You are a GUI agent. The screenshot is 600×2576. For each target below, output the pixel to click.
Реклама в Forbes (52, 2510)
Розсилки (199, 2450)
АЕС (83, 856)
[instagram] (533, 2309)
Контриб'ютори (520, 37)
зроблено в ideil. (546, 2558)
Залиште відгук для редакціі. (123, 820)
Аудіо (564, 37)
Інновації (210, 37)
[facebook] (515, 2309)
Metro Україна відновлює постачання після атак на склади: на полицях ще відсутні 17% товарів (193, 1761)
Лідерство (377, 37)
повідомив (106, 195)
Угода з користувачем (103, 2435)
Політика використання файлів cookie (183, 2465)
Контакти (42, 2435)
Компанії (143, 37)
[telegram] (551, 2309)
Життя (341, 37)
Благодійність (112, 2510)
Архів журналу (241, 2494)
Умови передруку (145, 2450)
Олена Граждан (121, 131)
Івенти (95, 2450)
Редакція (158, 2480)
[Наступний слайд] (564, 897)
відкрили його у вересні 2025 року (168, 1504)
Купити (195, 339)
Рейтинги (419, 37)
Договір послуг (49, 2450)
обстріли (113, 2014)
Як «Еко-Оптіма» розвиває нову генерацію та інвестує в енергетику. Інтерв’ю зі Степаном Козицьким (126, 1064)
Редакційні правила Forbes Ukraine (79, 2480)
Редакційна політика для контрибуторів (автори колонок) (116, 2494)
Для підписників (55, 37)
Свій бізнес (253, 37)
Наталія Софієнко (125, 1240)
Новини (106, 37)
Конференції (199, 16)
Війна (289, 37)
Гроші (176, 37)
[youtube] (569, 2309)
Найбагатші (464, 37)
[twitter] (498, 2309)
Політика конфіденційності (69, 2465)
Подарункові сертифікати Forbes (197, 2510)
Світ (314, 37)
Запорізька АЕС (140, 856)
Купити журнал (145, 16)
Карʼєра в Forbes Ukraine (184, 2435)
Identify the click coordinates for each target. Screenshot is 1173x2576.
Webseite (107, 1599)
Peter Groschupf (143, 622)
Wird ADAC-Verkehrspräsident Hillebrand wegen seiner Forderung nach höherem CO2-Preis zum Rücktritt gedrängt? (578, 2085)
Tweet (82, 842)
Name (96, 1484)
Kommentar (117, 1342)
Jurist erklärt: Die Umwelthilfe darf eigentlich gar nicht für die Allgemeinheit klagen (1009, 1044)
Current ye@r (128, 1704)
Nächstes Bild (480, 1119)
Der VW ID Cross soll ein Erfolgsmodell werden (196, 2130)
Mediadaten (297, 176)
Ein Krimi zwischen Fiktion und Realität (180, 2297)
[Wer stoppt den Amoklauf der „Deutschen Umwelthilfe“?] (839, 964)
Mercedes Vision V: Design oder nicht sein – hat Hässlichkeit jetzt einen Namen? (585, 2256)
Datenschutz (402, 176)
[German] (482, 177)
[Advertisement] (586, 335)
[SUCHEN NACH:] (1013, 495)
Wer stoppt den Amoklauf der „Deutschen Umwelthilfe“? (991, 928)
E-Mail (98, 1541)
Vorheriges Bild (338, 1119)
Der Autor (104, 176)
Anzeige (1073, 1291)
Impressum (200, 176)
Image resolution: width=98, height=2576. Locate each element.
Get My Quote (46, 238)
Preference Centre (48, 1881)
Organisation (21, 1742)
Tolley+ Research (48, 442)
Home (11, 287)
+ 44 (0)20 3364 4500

==============================

Task to carry out
Reproduce the entries exactly as they appear.

Answer space
You are a GUI agent. The screenshot is 600×2576. For each target below, output the pixel to click.
Реклама в Forbes (52, 2510)
Розсилки (199, 2450)
АЕС (83, 856)
[instagram] (533, 2309)
Контриб'ютори (520, 37)
зроблено в ideil. (546, 2558)
Залиште відгук для редакціі. (123, 820)
Аудіо (564, 37)
Інновації (210, 37)
[facebook] (515, 2309)
Metro Україна відновлює постачання після атак на склади: на полицях ще відсутні 17% товарів (193, 1761)
Лідерство (377, 37)
повідомив (106, 195)
Угода з користувачем (103, 2435)
Політика використання файлів cookie (183, 2465)
Контакти (42, 2435)
Компанії (143, 37)
[telegram] (551, 2309)
Життя (341, 37)
Благодійність (112, 2510)
Архів журналу (241, 2494)
Умови передруку (145, 2450)
Олена Граждан (121, 131)
Івенти (95, 2450)
Редакція (158, 2480)
[Наступний слайд] (564, 897)
відкрили його у вересні 2025 року (168, 1504)
Купити (195, 339)
Рейтинги (419, 37)
Договір послуг (49, 2450)
обстріли (113, 2014)
Як «Еко-Оптіма» розвиває нову генерацію та інвестує в енергетику. Інтерв’ю зі Степаном Козицьким (126, 1064)
Редакційні правила Forbes Ukraine (79, 2480)
Редакційна політика для контрибуторів (автори колонок) (116, 2494)
Для підписників (55, 37)
Свій бізнес (253, 37)
Наталія Софієнко (125, 1240)
Новини (106, 37)
Конференції (199, 16)
Війна (289, 37)
Гроші (176, 37)
[youtube] (569, 2309)
Найбагатші (464, 37)
[twitter] (498, 2309)
Політика конфіденційності (69, 2465)
Подарункові сертифікати Forbes (197, 2510)
Світ (314, 37)
Запорізька АЕС (140, 856)
Купити журнал (145, 16)
Карʼєра в Forbes Ukraine (184, 2435)
Identify the click coordinates for each target. Screenshot is 1173x2576.
Webseite (107, 1599)
Peter Groschupf (143, 622)
Wird ADAC-Verkehrspräsident Hillebrand wegen seiner Forderung nach höherem CO2-Preis zum Rücktritt gedrängt? (578, 2085)
Tweet (82, 842)
Name (96, 1484)
Kommentar (117, 1342)
Jurist erklärt: Die Umwelthilfe darf eigentlich gar nicht für die Allgemeinheit klagen (1009, 1044)
Current ye@r (128, 1704)
Nächstes Bild (480, 1119)
Der VW ID Cross soll ein Erfolgsmodell werden (196, 2130)
Mediadaten (297, 176)
Ein Krimi zwischen Fiktion und Realität (180, 2297)
[Wer stoppt den Amoklauf der „Deutschen Umwelthilfe“?] (839, 964)
Mercedes Vision V: Design oder nicht sein – hat Hässlichkeit jetzt einen Namen? (585, 2256)
Datenschutz (402, 176)
[German] (482, 177)
[Advertisement] (586, 335)
[SUCHEN NACH:] (1013, 495)
Wer stoppt den Amoklauf der „Deutschen Umwelthilfe“? (991, 928)
E-Mail (98, 1541)
Vorheriges Bild (338, 1119)
Der Autor (104, 176)
Anzeige (1073, 1291)
Impressum (200, 176)
Image resolution: width=98, height=2576. Locate each element.
Get My Quote (46, 238)
Preference Centre (48, 1881)
Organisation (21, 1742)
Tolley+ Research (48, 442)
Home (11, 287)
+ 44 (0)20 3364 4500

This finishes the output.